Millicom ‘not in M&A’ mode in Latin America
Luxembourg-headquartered Millicom, which is an important player in the telecoms sector in Central America and Spanish-speaking South America, is not targeting new acquisitions in the region in the foreseeable future, and instead is focusing on organic growth.
“We are not in M&A mode. We’re in an operating moment,” CEO Mauricio Ramos (pictured) told investors in an earnings call, caveating, though, that minor deals might be necessary to protect the company's market share.
Last November, in what was probably the largest regional telecom M&A operation of 2021, Millicom bought the remaining 45% share in its Tigo Guatemala JV from Miffin Associates for US$2.2bn.
The Millicom group recently concluded its exit from Africa, with the sale of its operations in Tanzania, to focus on Latin America, where it operates in nine countries.
Ramos was referring to a potential Millicom interest in Jamaica-based Digicel's assets in Panama. However, “our focus in Panama is largely organic. We don't want to get distracted” by acquisitions, the CEO said.
Digicel Panama, the smallest of the nationwide players in that market, announced earlier this month it was leaving the country, requesting the liquidation of its assets after the approval of the merger of Liberty Latin America's Cable & Wireless Panama (CWP) with América Móvil's Claro Panama.
According to the Digicel Group, Panama is a market that does not guarantee healthy competition and has a regulatory entity that did not make the adjustments needed by a third and smaller competitor.

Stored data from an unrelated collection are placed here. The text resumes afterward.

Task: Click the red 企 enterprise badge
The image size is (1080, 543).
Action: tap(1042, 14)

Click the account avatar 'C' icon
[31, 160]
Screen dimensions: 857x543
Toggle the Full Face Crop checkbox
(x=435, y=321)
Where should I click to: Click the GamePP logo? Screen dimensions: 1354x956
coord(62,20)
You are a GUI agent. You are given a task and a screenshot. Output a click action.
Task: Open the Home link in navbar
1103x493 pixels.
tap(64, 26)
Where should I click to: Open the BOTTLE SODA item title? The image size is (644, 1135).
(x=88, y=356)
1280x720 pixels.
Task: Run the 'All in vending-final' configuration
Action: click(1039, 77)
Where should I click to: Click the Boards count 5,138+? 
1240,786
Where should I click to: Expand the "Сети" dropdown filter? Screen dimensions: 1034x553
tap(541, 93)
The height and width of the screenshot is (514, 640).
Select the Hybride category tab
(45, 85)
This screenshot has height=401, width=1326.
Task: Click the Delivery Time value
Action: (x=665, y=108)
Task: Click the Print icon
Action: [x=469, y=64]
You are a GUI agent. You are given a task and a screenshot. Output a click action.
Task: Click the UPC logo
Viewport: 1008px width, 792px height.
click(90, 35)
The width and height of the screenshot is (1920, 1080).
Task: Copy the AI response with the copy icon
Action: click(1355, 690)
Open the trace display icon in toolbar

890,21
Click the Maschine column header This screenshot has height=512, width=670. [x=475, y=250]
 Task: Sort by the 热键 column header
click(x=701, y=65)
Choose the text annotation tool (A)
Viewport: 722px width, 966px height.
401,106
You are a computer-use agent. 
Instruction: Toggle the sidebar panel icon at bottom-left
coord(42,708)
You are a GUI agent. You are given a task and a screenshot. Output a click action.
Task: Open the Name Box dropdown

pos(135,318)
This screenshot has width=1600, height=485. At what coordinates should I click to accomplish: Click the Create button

With the purchase of Claro and the announced exit of Digicel, the Panama market would be whittled down from four competitors to two large players: CWP and Millicom’s Tigo.
This week, Panama’s cabinet announced it was taking "control of the concessionaire [Digicel Panama]" through the public services authority (ASEP) "with the purpose of guaranteeing the continuity of the job positions and the personal communications service."
According to Ramos, a telecom market with two nationwide players is ideal for most Latin American countries, most notably smaller ones such as Panama and Bolivia.
In Bolivia, the Trilogy International fund announced last month the sale of its 71.5% stake in NuevaTel, which operates under the Viva brand, to the Balesia group.
Viva competes against Tigo Bolivia, a subsidiary of Millicom, which has a much stronger business and financial profile, and with state-run telco and market leader Entel.
Although the fate of Viva under Balesia is not clear, Ramos believes that the Bolivia is also heading towards being a two-player market. Millicom is not pursuing any acquisitions there at the moment.
Unlike Digicel, Ramos said Millicom sees the Panamanian market as having an adequate regulatory framework, with “really good spectrum policy” in pricing and parity.
The CEO also said Millicom is in the process of buying spectrum in the AWS band in Panama, after authorities approved the awarding of the frequency and the spectrum pricing.
OUTLOOK
In the call, Ramos confirmed previously disclosed capex guidance of US$1bn per year on average in Latin America for this and the next two years.
In 2021, Millicom surpassed US$1bn in capex, with the figure ending the year at US$1.11bn, an 18% increase over 2020.
For the first quarter of 2022, Millicom's capex amounted to US$199mn, up 65.5%.
The CEO also said the company is on track with its 12-24 month plan to spin off its infrastructure and mobile financial services (Tigo Money) businesses, having already hired financial, legal and technical advisors.
The Tigo Money service is also due to be launched in Panama later this year.
PERFORMANCE
Millicom's total Q1 revenue increased 40.9% year-on-year to US$1.41bn.
The company ended March with nearly 40mn mobile subscribers (up 5.4%), 19.3mn of which were 4G customers, and 12.2mn homes-passed (up 5%), of which 12.0mn were hybrid fiber coaxial cable or full fiber-to-the-home (FTTH) cable.
The fixed business was driven by Colombia, Guatemala and Bolivia, while mobile operations did particularly well in El Salvador and Nicaragua.
In Guatemala, traditionally one of the best-performing subsidiaries for Millicom, performance in Q1 was hampered by the global chipset shortage, according to Ramos.
Millicom is also facing a challenging competitive mobile environment in Paraguay, where to compensate it is doubling down on its fixed business, and “challenging mobile pricing moments” in Bolivia.
In Colombia, where the group now has spectrum in the 700MHz band, the scenario is even more competitive, with four strong mobile players – Claro, Movistar, Tigo and WOM.
Without providing details, Ramos said Tigo Colombia is preparing to enter the fixed-line market in Bogotá through the use of third-party fiber infrastructure.
Earlier this month, Ximena Mora Méndez, the CEO of ON Net Fibra Colombia – the recently launched wholesale fiber JV between Telefónica and KKR in the country – told BNamericas that the group was in talks with 15 potential clients, including large operators.